STBER.2022.74
einfache Körperverletzung, Beschimpfung, Tätlichkeiten, Angriff, Hausfriedensbruch, geringf. Diebstahl, Diebstahl, Widerhandlung gegen das AuG, Widerhandlung gegen das EG zum StGB, Sachbeschädigung; Genugtuung
6. Juni 2023Deutsch11 min
freigesprochen. Ihm wurde eine Genugtuung für die ausgestandene Untersuchungshaft
Source so.ch
Obergericht
Strafkammer
Urteil vom 6. Juni 2023
Es wirken mit:
Präsident von Felten
Oberrichter Marti
Oberrichter Werner
Gerichtsschreiberin Fröhlicher
In Sachen
Staatsanwaltschaft, Franziskanerhof,
Barfüssergasse 28, Postfach 157, 4502 Solothurn,
Anklägerin
gegen
A.___, amtlich verteidigt durch
Rechtsanwalt Thomas Fürst,
Beschuldigter
und Berufungskläger
betreffend Genugtuung
(Haftentschädigung)
Die Berufung wird im
schriftlichen Verfahren behandelt (Art. 406 Abs. 1 lit. d StPO).
Die Strafkammer des Obergerichts zieht
in Erwägung:
Sachverhalt
I. Prozessgeschichte
1. Mit Urteil des Amtsgerichts von
Solothurn-Lebern vom 1. Juni 2022 wurde A.___ vom Vorhalt des Angriffs
freigesprochen. Ihm wurde eine Genugtuung für die ausgestandene Untersuchungshaft
von 122 Tagen in der Höhe von CHF 7'320.00 (basierend auf einem
Durchschnittstagessatz von CHF 60.00) zugesprochen, zahlbar durch den Staat,
v.d. die Zentrale Gerichtskasse (Aktenseite [AS] 335 ff.).

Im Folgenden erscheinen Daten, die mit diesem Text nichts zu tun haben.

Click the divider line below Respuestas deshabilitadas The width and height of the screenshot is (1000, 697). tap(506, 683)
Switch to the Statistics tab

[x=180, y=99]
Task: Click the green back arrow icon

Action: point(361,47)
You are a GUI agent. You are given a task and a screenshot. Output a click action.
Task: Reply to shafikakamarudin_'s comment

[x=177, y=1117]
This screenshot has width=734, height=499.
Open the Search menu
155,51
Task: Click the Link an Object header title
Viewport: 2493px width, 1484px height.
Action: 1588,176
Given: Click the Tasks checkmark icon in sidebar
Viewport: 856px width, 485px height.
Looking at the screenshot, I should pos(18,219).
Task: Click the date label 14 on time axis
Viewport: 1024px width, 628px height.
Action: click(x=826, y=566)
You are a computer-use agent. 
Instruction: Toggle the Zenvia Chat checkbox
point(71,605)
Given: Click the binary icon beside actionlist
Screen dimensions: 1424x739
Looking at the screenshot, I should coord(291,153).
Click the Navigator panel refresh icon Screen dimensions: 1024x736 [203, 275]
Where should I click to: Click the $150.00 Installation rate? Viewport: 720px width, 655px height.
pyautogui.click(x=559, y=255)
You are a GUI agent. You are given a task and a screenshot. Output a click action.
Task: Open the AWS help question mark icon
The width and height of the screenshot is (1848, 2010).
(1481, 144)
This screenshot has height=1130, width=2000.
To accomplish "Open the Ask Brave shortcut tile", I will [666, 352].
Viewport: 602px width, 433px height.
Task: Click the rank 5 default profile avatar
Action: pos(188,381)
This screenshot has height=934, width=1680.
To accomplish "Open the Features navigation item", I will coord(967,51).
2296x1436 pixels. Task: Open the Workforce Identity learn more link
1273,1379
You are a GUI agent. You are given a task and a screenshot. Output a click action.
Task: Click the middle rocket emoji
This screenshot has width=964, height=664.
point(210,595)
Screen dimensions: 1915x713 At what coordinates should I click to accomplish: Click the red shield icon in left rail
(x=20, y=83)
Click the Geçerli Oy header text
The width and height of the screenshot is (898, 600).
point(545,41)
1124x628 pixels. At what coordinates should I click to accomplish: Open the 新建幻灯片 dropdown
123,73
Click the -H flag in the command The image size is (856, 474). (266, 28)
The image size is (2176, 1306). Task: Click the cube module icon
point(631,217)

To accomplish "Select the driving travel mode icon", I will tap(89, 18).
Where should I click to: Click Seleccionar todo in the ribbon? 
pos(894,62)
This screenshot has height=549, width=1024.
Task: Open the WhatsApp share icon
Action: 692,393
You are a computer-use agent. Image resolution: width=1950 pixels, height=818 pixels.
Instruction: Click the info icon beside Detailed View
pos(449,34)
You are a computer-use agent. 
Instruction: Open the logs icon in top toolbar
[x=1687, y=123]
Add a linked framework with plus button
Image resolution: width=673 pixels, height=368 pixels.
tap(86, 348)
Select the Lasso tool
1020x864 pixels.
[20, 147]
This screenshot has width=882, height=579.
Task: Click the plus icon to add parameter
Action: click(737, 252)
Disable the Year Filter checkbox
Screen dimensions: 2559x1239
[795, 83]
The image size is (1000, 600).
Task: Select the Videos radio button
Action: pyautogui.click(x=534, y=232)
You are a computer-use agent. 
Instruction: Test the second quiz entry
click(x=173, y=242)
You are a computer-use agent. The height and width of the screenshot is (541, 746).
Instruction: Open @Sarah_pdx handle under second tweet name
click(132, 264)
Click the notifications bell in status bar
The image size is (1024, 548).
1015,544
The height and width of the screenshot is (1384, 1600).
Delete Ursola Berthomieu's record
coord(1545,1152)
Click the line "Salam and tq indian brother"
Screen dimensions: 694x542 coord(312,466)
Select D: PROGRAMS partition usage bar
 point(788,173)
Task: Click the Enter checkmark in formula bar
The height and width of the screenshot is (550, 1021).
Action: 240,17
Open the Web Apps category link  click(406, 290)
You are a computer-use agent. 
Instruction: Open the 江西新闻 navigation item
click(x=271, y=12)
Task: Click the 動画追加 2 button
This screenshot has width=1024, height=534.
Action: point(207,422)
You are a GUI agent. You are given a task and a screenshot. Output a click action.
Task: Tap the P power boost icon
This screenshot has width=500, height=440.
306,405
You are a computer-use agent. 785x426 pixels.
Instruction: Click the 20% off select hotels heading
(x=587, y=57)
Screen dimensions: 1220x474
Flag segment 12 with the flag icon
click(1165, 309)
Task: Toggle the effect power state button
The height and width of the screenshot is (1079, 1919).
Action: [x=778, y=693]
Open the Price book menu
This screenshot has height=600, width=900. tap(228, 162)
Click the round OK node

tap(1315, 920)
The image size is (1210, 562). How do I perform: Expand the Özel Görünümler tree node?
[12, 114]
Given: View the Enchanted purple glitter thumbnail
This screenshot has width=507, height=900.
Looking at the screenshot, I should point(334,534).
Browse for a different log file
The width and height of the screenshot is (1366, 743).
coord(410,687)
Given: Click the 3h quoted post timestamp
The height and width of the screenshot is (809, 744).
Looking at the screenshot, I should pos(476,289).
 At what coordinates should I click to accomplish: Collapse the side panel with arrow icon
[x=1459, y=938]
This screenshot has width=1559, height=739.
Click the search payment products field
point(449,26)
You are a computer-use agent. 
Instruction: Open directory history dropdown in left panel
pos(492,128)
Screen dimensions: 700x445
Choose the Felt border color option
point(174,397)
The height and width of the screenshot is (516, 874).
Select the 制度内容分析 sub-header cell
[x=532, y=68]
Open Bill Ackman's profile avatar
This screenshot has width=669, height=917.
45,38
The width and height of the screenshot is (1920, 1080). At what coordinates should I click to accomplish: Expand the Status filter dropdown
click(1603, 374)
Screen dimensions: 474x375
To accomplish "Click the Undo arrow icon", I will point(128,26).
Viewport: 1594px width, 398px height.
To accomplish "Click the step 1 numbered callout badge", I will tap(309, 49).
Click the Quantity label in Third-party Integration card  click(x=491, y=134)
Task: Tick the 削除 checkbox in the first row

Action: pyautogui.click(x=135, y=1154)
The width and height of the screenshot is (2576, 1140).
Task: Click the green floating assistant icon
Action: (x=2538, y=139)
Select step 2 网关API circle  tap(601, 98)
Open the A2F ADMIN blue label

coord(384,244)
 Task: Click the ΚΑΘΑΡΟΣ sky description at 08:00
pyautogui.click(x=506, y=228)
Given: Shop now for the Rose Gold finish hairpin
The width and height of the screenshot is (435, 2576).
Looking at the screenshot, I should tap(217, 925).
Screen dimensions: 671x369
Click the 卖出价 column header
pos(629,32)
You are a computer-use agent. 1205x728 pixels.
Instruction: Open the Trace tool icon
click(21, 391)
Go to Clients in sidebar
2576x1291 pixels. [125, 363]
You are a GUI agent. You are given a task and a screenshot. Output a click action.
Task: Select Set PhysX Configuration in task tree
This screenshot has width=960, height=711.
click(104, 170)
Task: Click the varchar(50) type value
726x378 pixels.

2. Mit Schreiben vom 20. Juni 2022
meldete A.___ (im Folgenden der Berufungskläger) die Berufung an (AS 327). Die
Berufung richtet sich ausschliesslich gegen die Höhe der zugesprochenen
Genugtuung (Ziff. II.2 des Urteils der Vorinstanz). Im Übrigen erwuchs das
erstinstanzliche Urteil in Rechtskraft, was die Vorinstanz entsprechend
schriftlich feststellte (AS 333).
3. Die Berufungserklärung datiert vom 5.
September 2022. Beantragt wird eine Genugtuung von CHF 18'300.00 (basierend auf
einem Durchschnittstagessatz von CHF 150.00), unter Kosten- und
Entschädigungsfolge. A.___ sei weiterhin die amtliche Verteidigung zu gewähren.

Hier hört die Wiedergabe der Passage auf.